Upon release of the decision, most observers hailed the ruling as historic and a step toward ending political patronage in the Philippines.
The high court handed down its ruling following national outrage over the pork barrel scandal, wherein lawmakers were accused of allegedly channeling their PDAF to fake nongovernment organizations in return for kickbacks.
Cayetano’s leadership of the House raises skepticism because he has been a key leader in the efforts of Congress to circumvent the clear provisions of the Supreme Court ruling banning the pork barrel system.
When the Senate in 2013 invented the budget insertion as its principal weapon to restore pork in the budget, the then Senator Cayetano was a principal strategist.

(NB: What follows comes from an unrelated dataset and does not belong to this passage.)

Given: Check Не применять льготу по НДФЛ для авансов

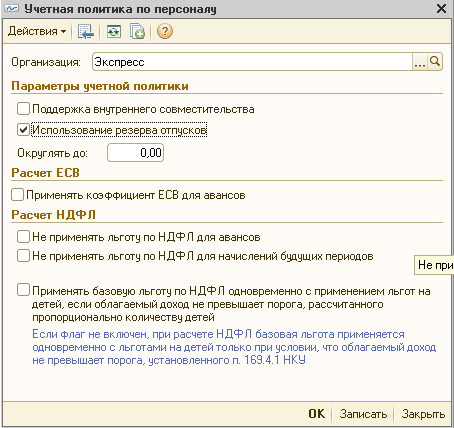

The late senator and columnist Ernesto Maceda, wrting in his column in the Philippine Star on Jan. 11, 2014, exposed the senators’ plot to circumvent the Supreme Court ruling. He wrote:
“Despite the Supreme Court ruling declaring the Priority Development Assistance Fund (PDAF) unconstitutional and despite President [Benigno] Aquino [3rd]’s declaration that it is time to abolish the PDAF, nine senators have retained their P200 million pork barrel in the 2014 budget by realigning them to different departments in the General Appropriations Act.
“The nine senators are Alan Peter Cayetano, Pia Cayetano, Antonio Trillanes 4th, Lito Lapid, Ralph Recto, Miriam D. Santiago, JV Ejercito, Ramon ‘Bong’ Revilla and Jinggoy Estrada.
“Congressmen are complaining why they have not been allowed the same privilege.
“The President did not veto the senators’ insertions, thus allowing this form of pork barrel to remain.”
The dates of the promulgation of the Supreme Court decision and Maceda’s exposé are significant. They show that within weeks of the high court’s ruling, senators were already plotting to preserve and protect their illegal pork entitlements.
To the lasting shame of the Senate, which Senator Lacson glosses over, senators invented the the brazen stratagem of using insertions in the budget to neutralize and bypass the emphatic Supreme Court 2013 decision which ruled the PDAF or pork barrel to be unconstitutional.
After the evidently successful insertions maneuver with the 2014 budget, pork in the form of insertions and budget realignments became a regular part of the national budget process.
It is no surprise now that insertions are once again being used to subvert the objective of a pork-free budget. One of its alleged inventors is now Speaker of the House, if only temporarily.